- **Apply what you read**:
- 1) According to the Miller High Life text, how many High Lifes did Agnes Fenton drink every day?
- 2) Carry the Miller High Life text forward, starting right after its last sentence.

- **Extracted text**:
Despite High Life’s curmudgeonly age, the brand is actively engaged with 21st century social media. The @millerhighlife Twitter feed features a continuous stream of revealing messages about “living the High Life” that are publicly available and “intended for those 21+ only.” For example, from November 2016: “Every batch…must pass 250 quality tests before leaving the brewery.” And, as everyone knows, nothing says party like 250 ambiguous diagnostics. Other recent gems include: “Don’t overthink a High Life pairing…” and “Miller supported local farmers in mid-1900s by renting advertising space on silos and barns.” Certainly a charitable act, which in later years, evolved into Miller supporting local billboard owners.
In 2002, at the World Beer Cup, Miller Brewing made a bold showing with 6 total awards in 5 out of 76 categories. Of note, High Life took gold in Category 27: American Style Lager from among 18 total entries, including silver medalist Canadian by Molson Brewing of Etobicoke, Canada. But official awards seem academic when compared to more personal endorsements. One vote of confidence was offered in 2015 by a 110-year-old woman in New Jersey who credited High Life as one of two reasons for her longevity. When asked about her secret, Agnes Fenton, of Englewood New Jersey, revealed she drank three High Lifes everyday, plus plenty of Johnny Walker Blue Label, just like her doctor suggested 70 years before. In interviews, Ms. Fenton gave no indication if her doctor had discovered this medical miracle in the northwoods of Michigan.
In the kitchen of our rental cabin—with some odd melon-themed wallpaper bordering the counters—I snag a High Life as the hour approaches. Known for lively carbonation, I’m curious if I can make a bottle bubble over when the moment arrives. Upon opening, the cap lets out a typical hiss, which falls far short of a champagne-like explosion.

- **Dataset extract**:

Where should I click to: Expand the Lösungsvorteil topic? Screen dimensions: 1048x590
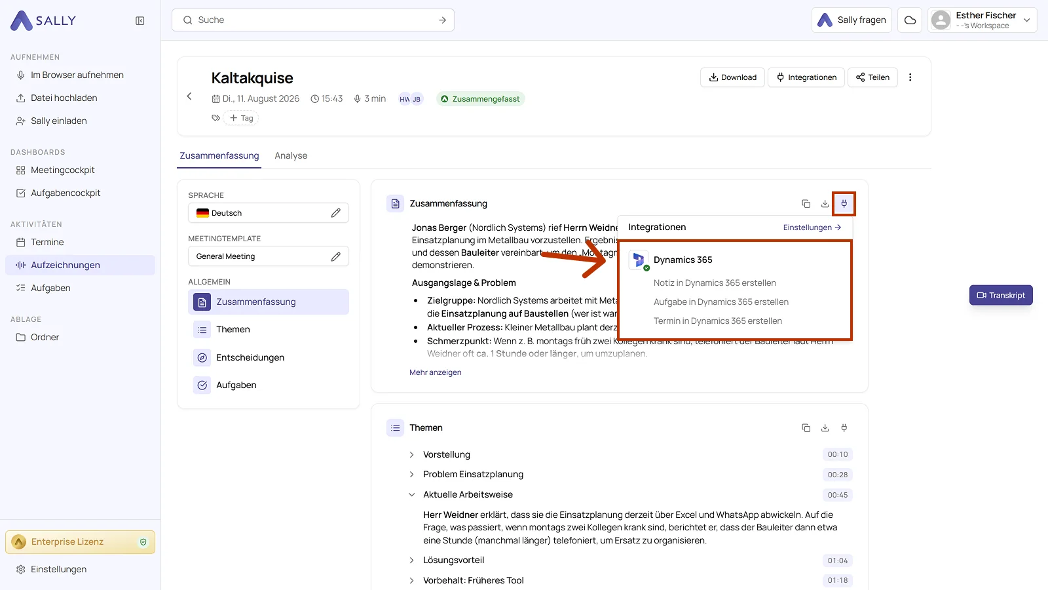(411, 561)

- **Responses to the tasks**:
- 1) Three.

- 2)
A basic American adjunct lager, High Life is made with a yeast strain brought from Germany plus Galena hops, and a blend of barley malt and corn adjuncts. Taking a sip, the primary characteristic is bubbles, followed by a sweet but mild hint of grain and little indication of hops. Its flavor reminds me of most New Years Resolutions—fairly weak, short-lasting, cheap to implement (what with 12-packs often available in the $7-9 range), and something folks might try once a year without remembering why they gave it up the last time.
One welcome absence is the lack of associated skunk flavors, which typically occur in clear bottles offering no UV protection. In this case, the answer is Miller’s use of special-engineered light-resistant hop-derivatives. Truly, one is living the high life when consuming a throw-back beverage infused with modern chemicals.
But for me, as midnight draws near, my grand substitution experiment is a failure. My High Life bubbles on well within the confines of the bottle. Yes, I could shake one up and spray it around the room, but that would feel like a Pyrrhic victory. Fortunately, a lifelong buddy spots my disappointed look and descends with a plan for remedy.
In one swoop he smacks the bottom of his own bottle onto the top of mine. Hark! Frothy beer foams forth. The clock strikes. Friends whoop and holler and hug and toast. The time for celebration has arrived!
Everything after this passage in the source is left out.